But along with these warnings, the Word of God gives us hope, in the knowledge that Jesus' return is at hand, and also gives us keys to handling the adversity by renewing our minds (Romans 12:2) and by following Jesus' instruction to "resist not evil" (or, as some translations put it, "do not resist the evil person"): do not fight back when attacked. Rather, He says, pray for that person, reach out in love and FORGIVE.

In the meantime, we go into spiritual warfare, using the weapons Jesus gave us as we receive Him: the weapons the Apostle Paul says are not carnal, but mighty through God to the pulling down of strong holds. (2 Cor. 10:4) That is the only way we can battle an ideology.

At the same time, we live our own ideology -- our faith in Jesus Christ and the Royal Law of Love -- we are better able to show people who embrace the terrorists' ideology that there is a better way of living -- and people get saved.

As we do this, we draw closer to God, and as we draw closer to God, He promises to heal the problems in our lives.

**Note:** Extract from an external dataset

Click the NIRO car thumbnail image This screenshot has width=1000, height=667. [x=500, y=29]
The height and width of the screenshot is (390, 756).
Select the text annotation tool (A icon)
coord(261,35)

I get this image of God, watching His creation from the outside, saying, "Have you had enough yet? ... Had enough yet? ... How about now?"

Psalm 46 says [God] makes wars cease to the end of the earth; He breaks the bow and cuts the spear in two; He burns the chariot in the fire. God -- not man -- makes wars cease.

There is an elephant in the room and His name is Jesus. I've said that before, and it's still true. Jesus is the way, the truth and the life 100% of the time. People may reject out-of-hand the idea of using a Christ-based approach, but the fact is, we haven't tried it -- and maybe it's time that we did.